*** Opening of EXERCISE INPUT ***

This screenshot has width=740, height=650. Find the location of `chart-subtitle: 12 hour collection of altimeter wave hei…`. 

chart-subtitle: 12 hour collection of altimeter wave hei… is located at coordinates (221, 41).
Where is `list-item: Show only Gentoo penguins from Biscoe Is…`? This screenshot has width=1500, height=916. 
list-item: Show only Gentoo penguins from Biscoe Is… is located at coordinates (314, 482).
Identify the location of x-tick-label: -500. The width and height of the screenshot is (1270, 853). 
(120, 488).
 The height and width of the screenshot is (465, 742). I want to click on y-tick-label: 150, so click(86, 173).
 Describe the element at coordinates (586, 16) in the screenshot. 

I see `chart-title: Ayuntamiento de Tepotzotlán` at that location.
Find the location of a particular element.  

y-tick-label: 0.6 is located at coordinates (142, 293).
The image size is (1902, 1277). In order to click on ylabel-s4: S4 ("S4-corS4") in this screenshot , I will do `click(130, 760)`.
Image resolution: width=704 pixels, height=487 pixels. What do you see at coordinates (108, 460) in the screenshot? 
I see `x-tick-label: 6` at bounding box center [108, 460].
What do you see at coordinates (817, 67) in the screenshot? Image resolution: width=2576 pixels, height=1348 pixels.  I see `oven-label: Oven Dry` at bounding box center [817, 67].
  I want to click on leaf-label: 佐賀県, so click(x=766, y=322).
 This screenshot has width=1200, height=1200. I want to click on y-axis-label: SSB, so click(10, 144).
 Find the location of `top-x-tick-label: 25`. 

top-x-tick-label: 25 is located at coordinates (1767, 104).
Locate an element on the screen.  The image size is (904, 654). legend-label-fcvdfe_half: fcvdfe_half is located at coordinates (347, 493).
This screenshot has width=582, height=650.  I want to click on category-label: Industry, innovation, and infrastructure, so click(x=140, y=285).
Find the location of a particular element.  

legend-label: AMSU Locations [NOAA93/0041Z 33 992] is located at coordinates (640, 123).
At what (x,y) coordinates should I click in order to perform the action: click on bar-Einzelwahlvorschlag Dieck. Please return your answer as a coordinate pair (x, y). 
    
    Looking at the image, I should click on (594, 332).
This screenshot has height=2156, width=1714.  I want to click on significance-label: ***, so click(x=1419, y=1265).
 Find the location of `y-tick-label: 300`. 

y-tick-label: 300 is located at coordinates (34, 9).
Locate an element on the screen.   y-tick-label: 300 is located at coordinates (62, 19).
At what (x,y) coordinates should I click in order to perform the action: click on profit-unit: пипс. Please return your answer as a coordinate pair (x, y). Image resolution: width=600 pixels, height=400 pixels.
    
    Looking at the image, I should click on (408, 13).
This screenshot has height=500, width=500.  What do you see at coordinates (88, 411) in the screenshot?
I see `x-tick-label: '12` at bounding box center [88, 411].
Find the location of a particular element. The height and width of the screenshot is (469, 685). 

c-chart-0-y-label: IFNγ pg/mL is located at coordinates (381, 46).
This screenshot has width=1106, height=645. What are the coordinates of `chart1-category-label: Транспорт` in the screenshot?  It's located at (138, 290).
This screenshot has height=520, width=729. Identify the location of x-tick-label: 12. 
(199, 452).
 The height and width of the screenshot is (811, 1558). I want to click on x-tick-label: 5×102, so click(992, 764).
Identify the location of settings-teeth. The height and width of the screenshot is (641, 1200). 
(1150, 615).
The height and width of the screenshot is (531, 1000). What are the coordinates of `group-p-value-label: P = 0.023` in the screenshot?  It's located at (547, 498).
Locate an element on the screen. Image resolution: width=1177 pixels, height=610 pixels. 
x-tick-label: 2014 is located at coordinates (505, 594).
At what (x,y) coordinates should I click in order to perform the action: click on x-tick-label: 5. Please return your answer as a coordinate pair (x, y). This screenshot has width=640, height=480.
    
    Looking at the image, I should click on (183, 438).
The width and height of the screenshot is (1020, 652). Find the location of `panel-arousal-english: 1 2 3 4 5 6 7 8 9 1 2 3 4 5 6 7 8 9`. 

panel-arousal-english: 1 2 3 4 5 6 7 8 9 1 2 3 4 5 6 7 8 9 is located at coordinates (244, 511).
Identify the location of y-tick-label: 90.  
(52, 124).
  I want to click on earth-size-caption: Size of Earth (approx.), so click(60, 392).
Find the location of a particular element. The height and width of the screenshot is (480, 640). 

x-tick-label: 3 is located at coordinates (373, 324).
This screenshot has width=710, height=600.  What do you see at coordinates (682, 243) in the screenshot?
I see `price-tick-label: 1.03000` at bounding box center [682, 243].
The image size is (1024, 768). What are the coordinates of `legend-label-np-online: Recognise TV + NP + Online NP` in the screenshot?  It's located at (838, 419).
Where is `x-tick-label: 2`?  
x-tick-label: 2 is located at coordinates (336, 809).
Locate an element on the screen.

*** Close of EXERCISE INPUT ***

> ASSIGNMENT
Copy out, without any change, the lines of the records above, beginning with the line that contains "This screenshot has height=520, width=729." and continuing through the line that contains "(1150, 615).".

> THE ANSWER
This screenshot has height=520, width=729. Identify the location of x-tick-label: 12. 
(199, 452).
 The height and width of the screenshot is (811, 1558). I want to click on x-tick-label: 5×102, so click(992, 764).
Identify the location of settings-teeth. The height and width of the screenshot is (641, 1200). 
(1150, 615).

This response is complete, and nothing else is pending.